- Problem description: Find the word "should" in the listing below, then return every line it appears in.

- Supplied records:

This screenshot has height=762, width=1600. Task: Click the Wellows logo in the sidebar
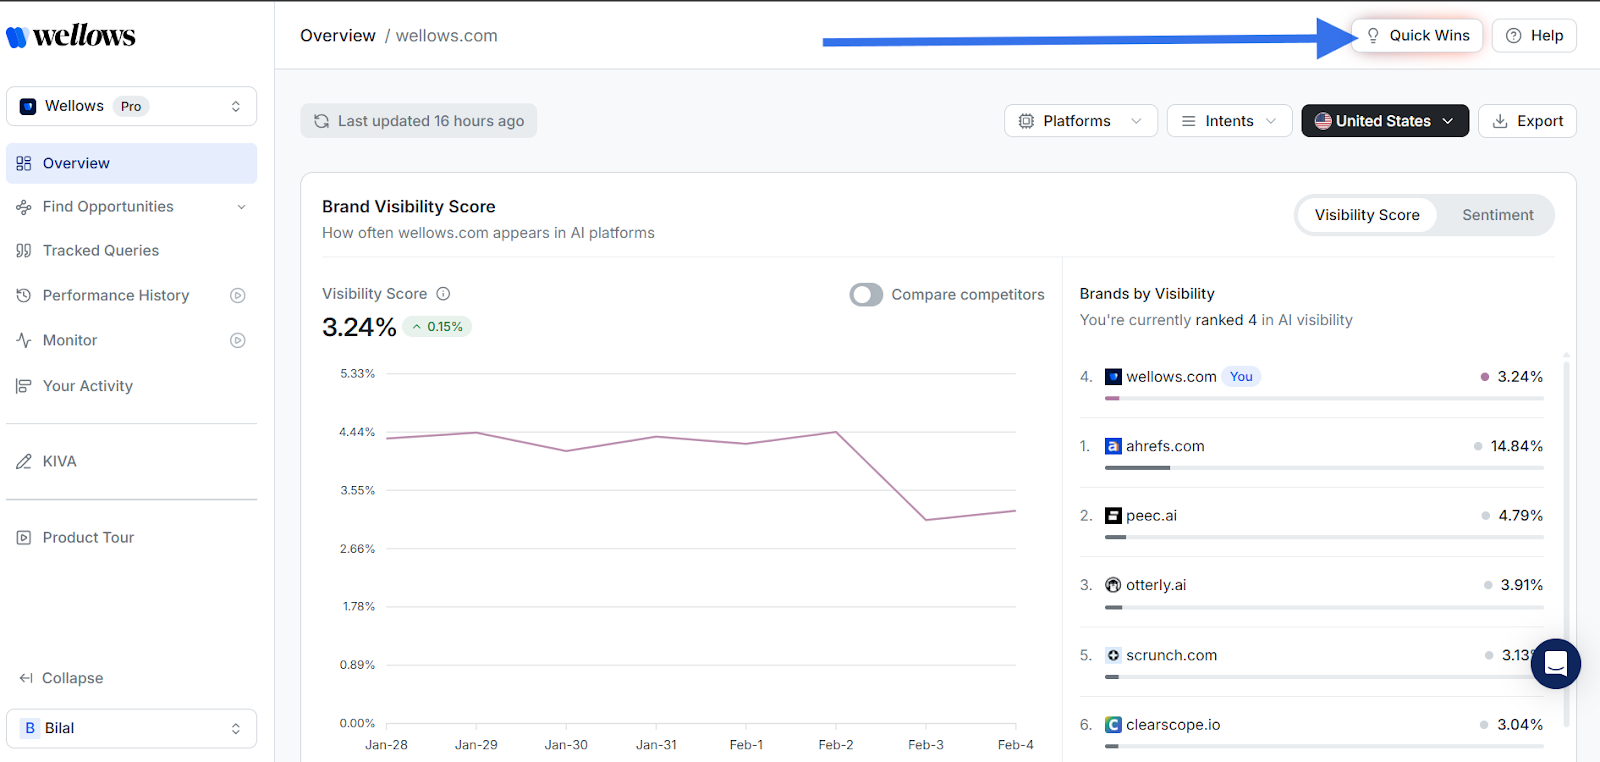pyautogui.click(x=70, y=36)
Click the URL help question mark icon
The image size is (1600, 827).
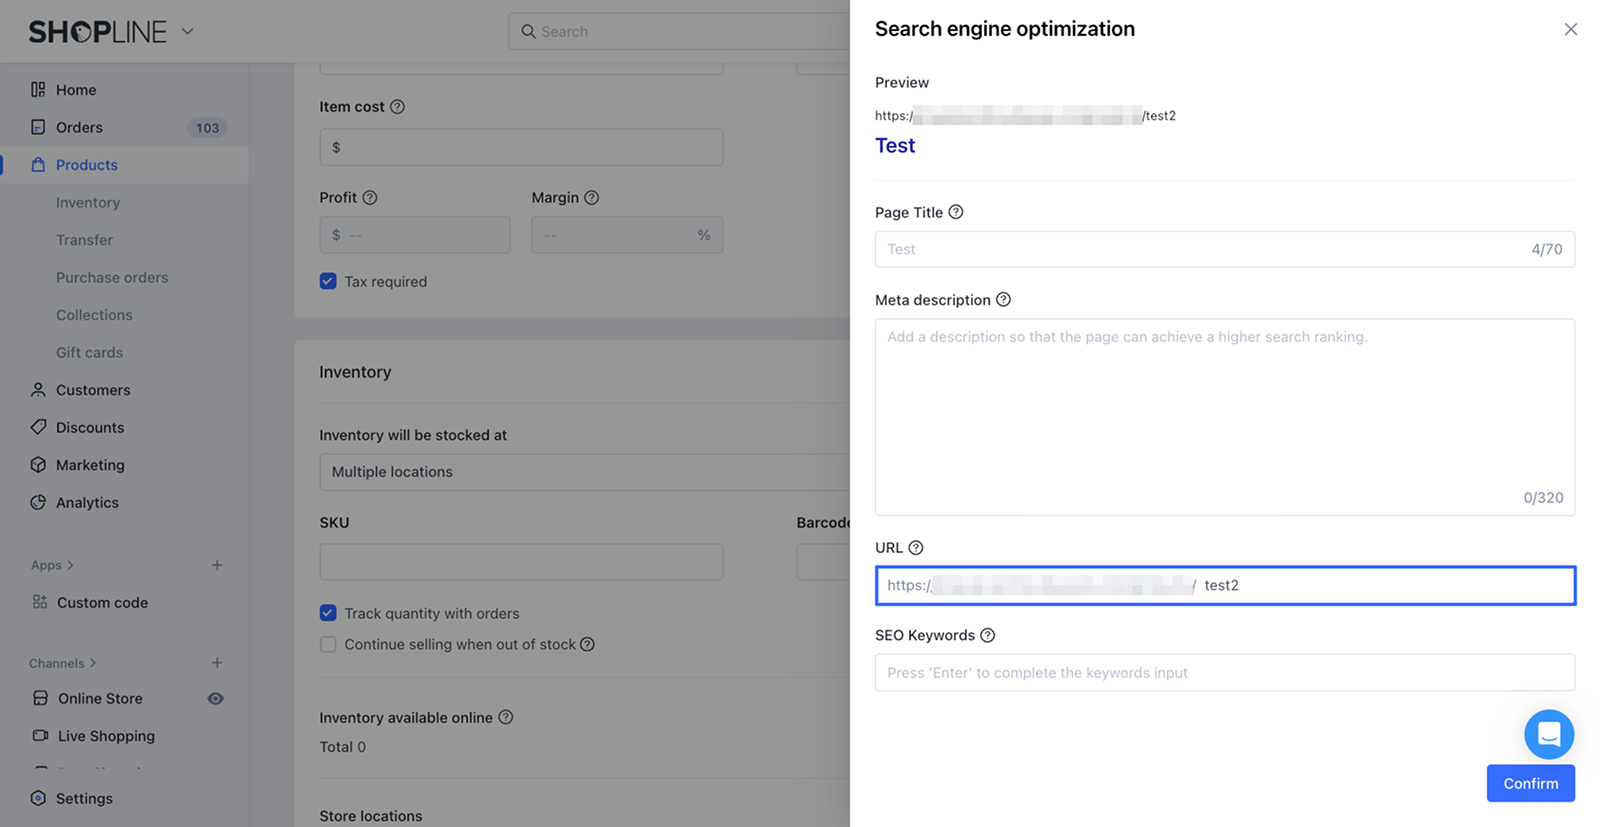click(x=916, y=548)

---

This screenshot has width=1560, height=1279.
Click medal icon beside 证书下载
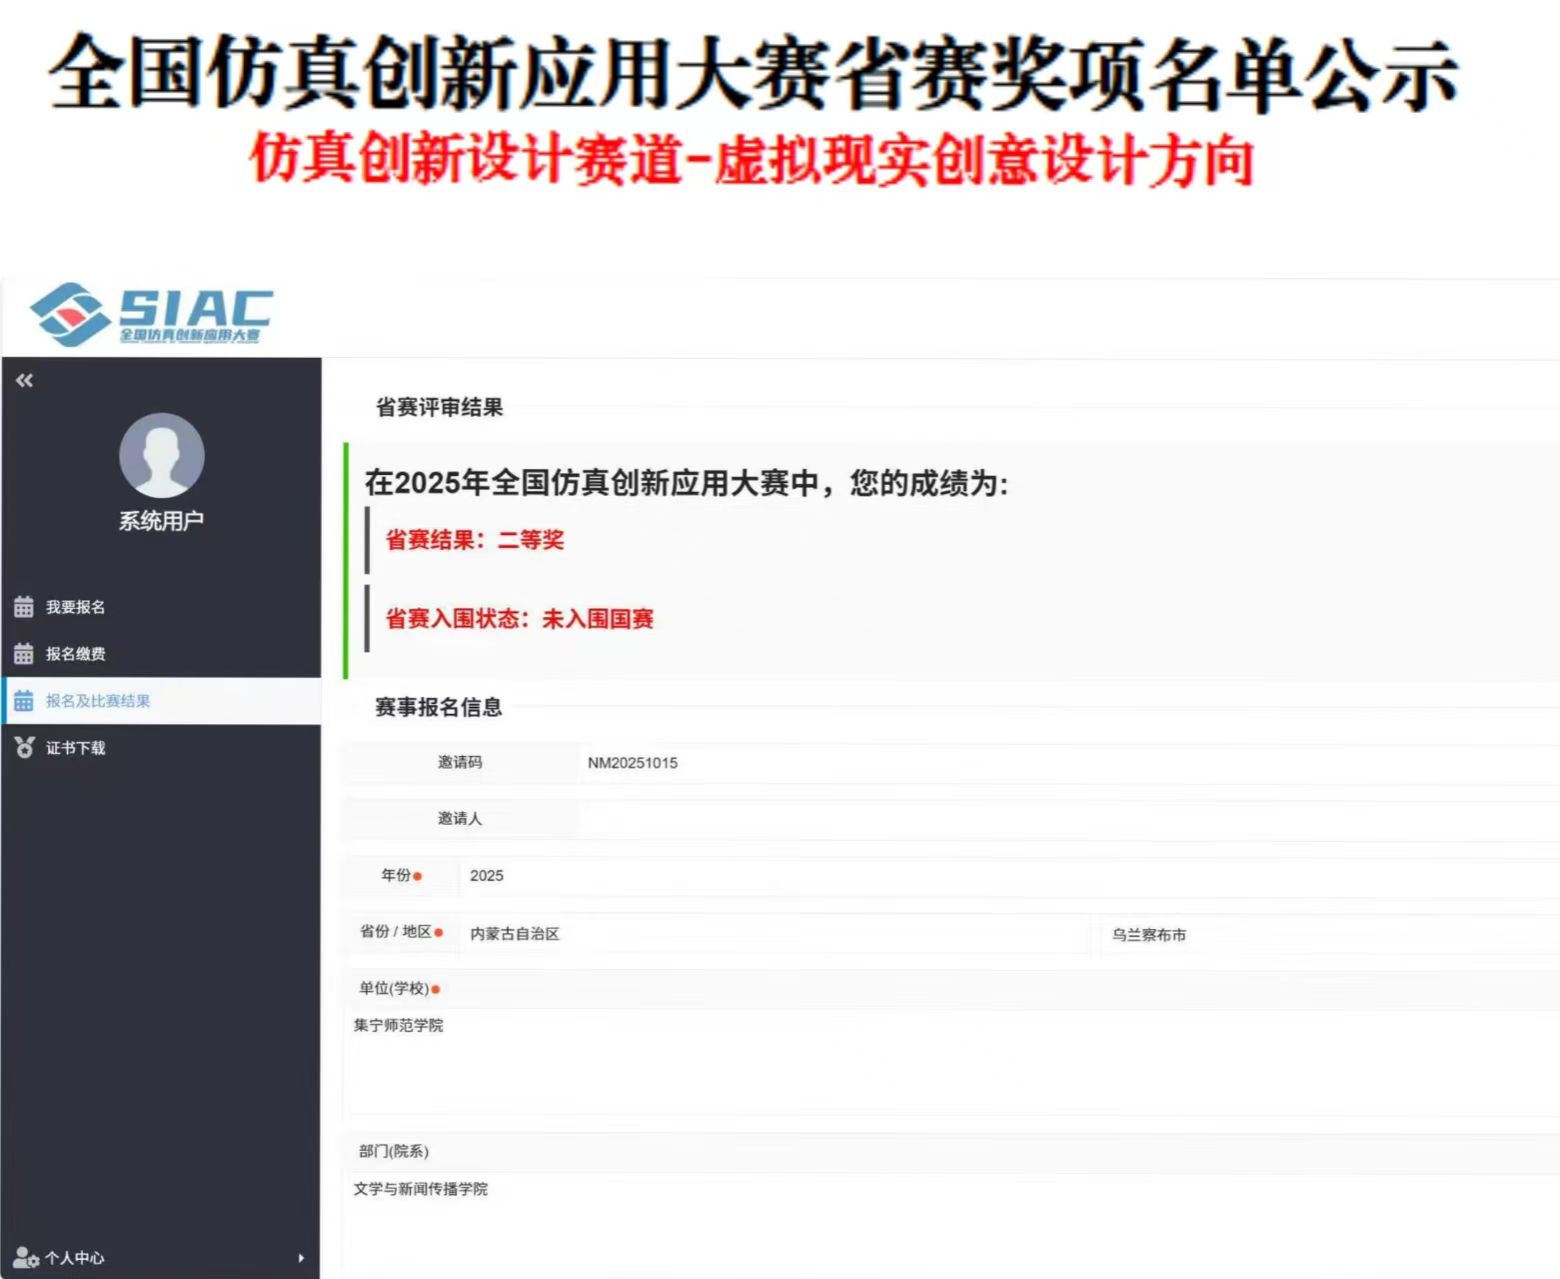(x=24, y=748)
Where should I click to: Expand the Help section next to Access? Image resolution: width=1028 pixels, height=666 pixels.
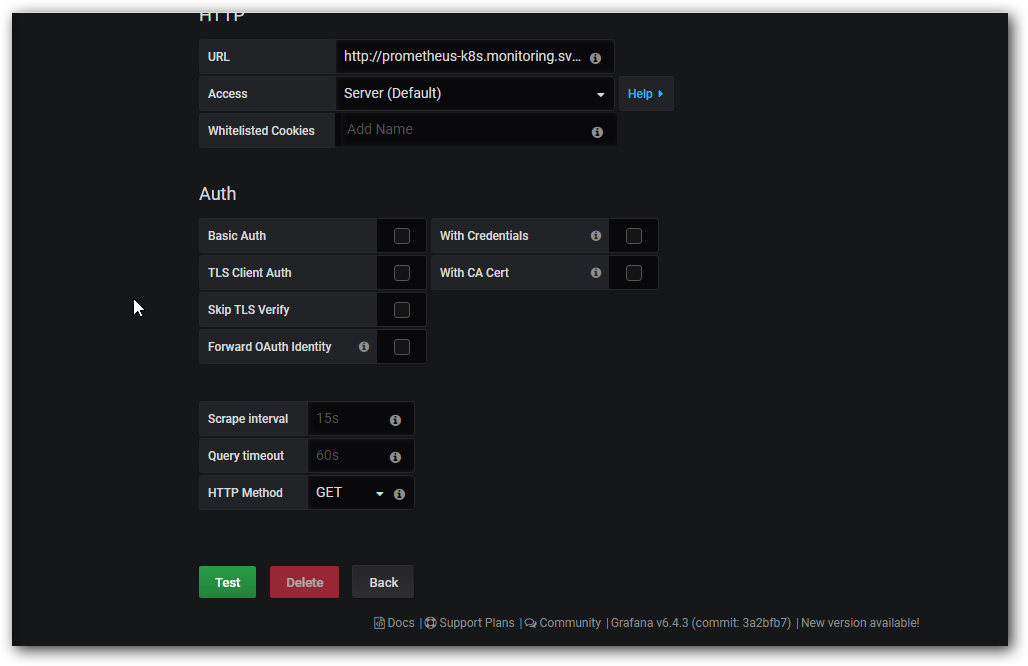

==

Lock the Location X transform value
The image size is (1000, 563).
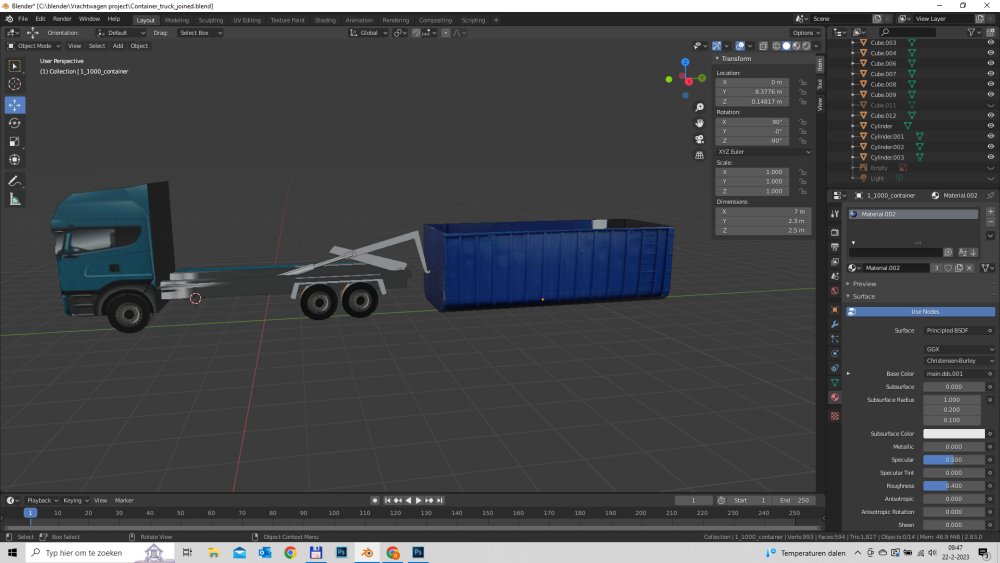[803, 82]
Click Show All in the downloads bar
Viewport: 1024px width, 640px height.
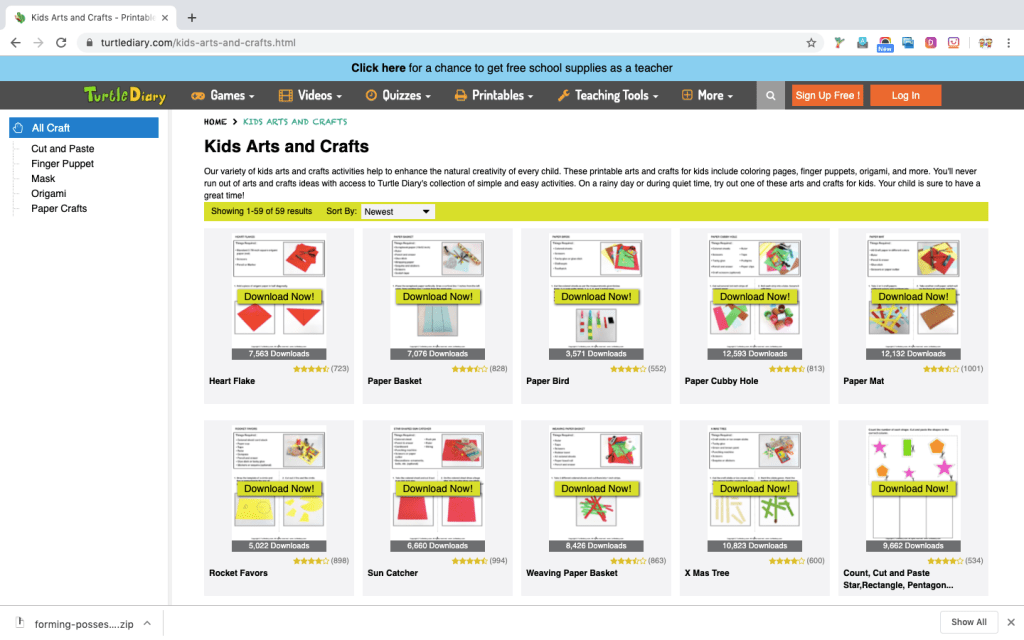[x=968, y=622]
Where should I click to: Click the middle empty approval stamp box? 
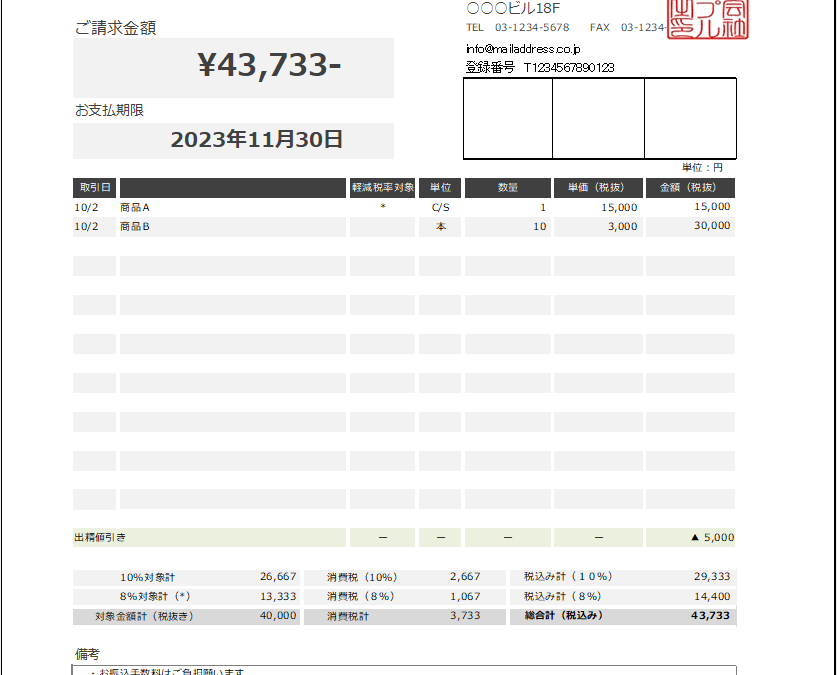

- Answer box:
Where should I click to: Expand the Help section next to Access? Image resolution: width=1028 pixels, height=666 pixels.
Where should I click to: Click the middle empty approval stamp box? 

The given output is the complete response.